### Selected extract
Now, the question is: how do we select the regularization parameter $\delta$? The answer is that we can use cross-validation techniques to tune the hyperparameter $\delta$ by evaluating the model's performance on held-out validation data.
___

## SVD solution for Regularized Least Squares
Let the singular value decomposition (SVD) of the $n\times{p}$ data matrix $\hat{\mathbf{X}}$ be given by:
$$
\begin{equation*}
\hat{\mathbf{X}} = \mathbf{U}\;\mathbf{\Sigma}\;\mathbf{V}^{\top}
\end{equation*}
$$
where $\mathbf{U} \in \mathbb{R}^{n \times n}$ is an orthogonal matrix, $\mathbf{\Sigma} \in \mathbb{R}^{n \times p}$ is a rectangular matrix with singular values on the diagonal,
and $\mathbf{V} \in \mathbb{R}^{p \times p}$ is an orthogonal matrix. The regularized least-squares estimate (Ridge regression) of the unknown parameter vector $\mathbf{\theta}$ is given by:
$$
\begin{equation*}
\hat{\mathbf{\theta}}_{\delta} = \mathbf{V}\left(\mathbf{\Sigma}^{\top}\mathbf{\Sigma}+\delta\mathbf{I}\right)^{-1}\mathbf{\Sigma}^{\top}\mathbf{U}^{\top}\mathbf{y}
\end{equation*}
$$
or equivalently, in the more computationally efficient index notation:
$$
\begin{equation*}
\hat{\mathbf{\theta}}_{\delta} = \sum_{i=1}^{r_{\hat{X}}}\left(\frac{\sigma_{i}}{\sigma_{i}^{2}+\delta}\right)\left(\mathbf{u}_{i}^{\top}\mathbf{y}\right)\mathbf{v}_{i}
\end{equation*}
$$
where $r_{\hat{X}} = \min(n,p)$ is the rank of the data matrix $\hat{\mathbf{X}}$, $\mathbf{u}_{i}$ and $\mathbf{v}_{i}$ are the $i$-th columns of $\mathbf{U}$ and $\mathbf{V}$, respectively,
$\sigma_{i}$ is the $i$-th singular value (with $\sigma_i > 0$), and $\delta \geq 0$ is the regularization parameter.

### Parts of the exercise
- 1) Which three matrices does the regularized least squares text say make up the SVD of the data matrix, and what size and kind does it give for each?
- 2) In the regularized least squares text, substitute "reserved" for "held-out" and write out the stretch from "Now, the question" through "held-out validation data." again.

### Supplied material

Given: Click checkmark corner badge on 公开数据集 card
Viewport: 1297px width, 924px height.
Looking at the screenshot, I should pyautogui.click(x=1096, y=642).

...

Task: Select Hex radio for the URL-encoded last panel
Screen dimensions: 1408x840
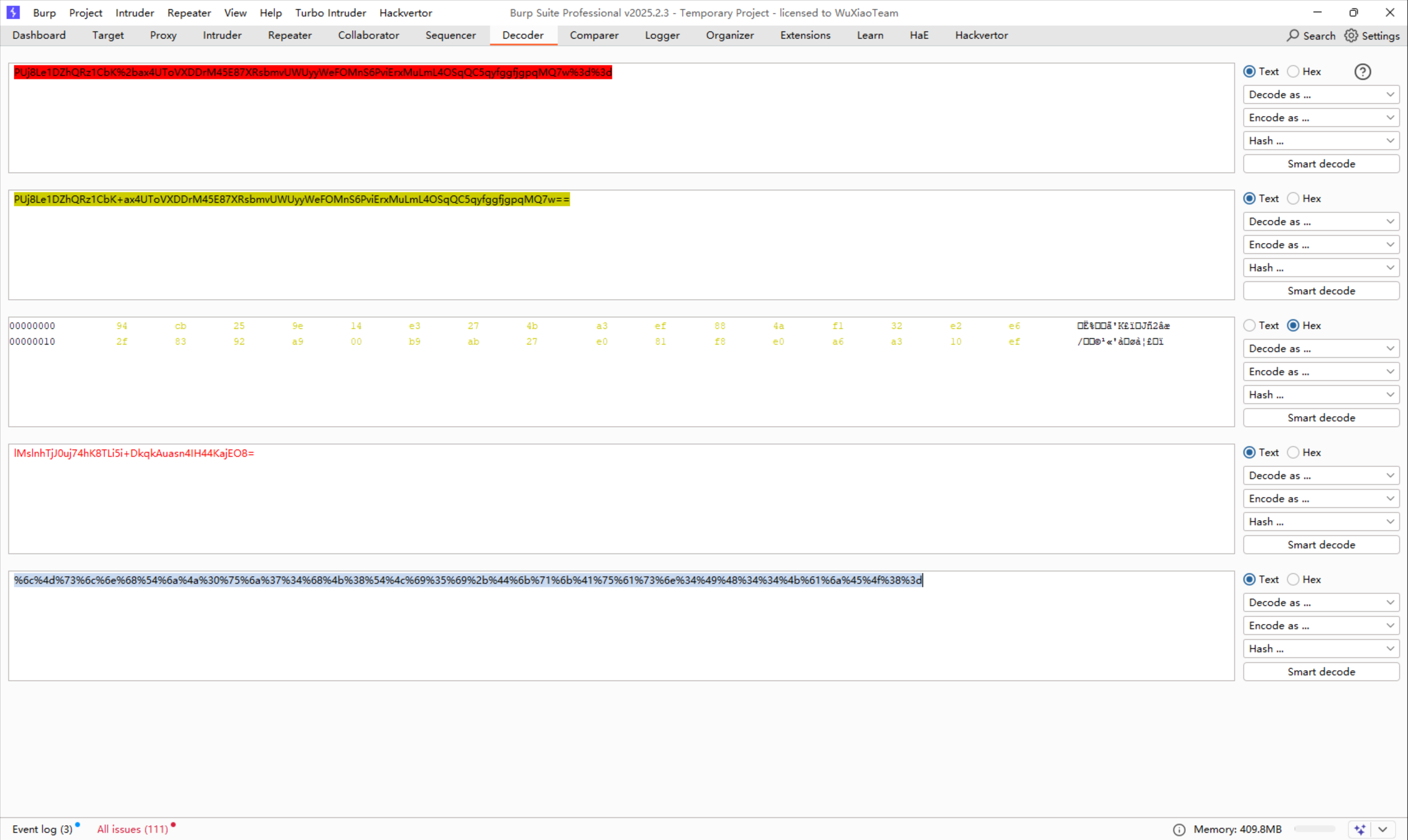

### Answers for this exercise
- 1)
U: an n × n orthogonal matrix
Σ: an n × p rectangular matrix with singular values on the diagonal
V: a p × p orthogonal matrix

- 2)
Now, the question is: how do we select the regularization parameter $\delta$? The answer is that we can use cross-validation techniques to tune the hyperparameter $\delta$ by evaluating the model's performance on reserved validation data.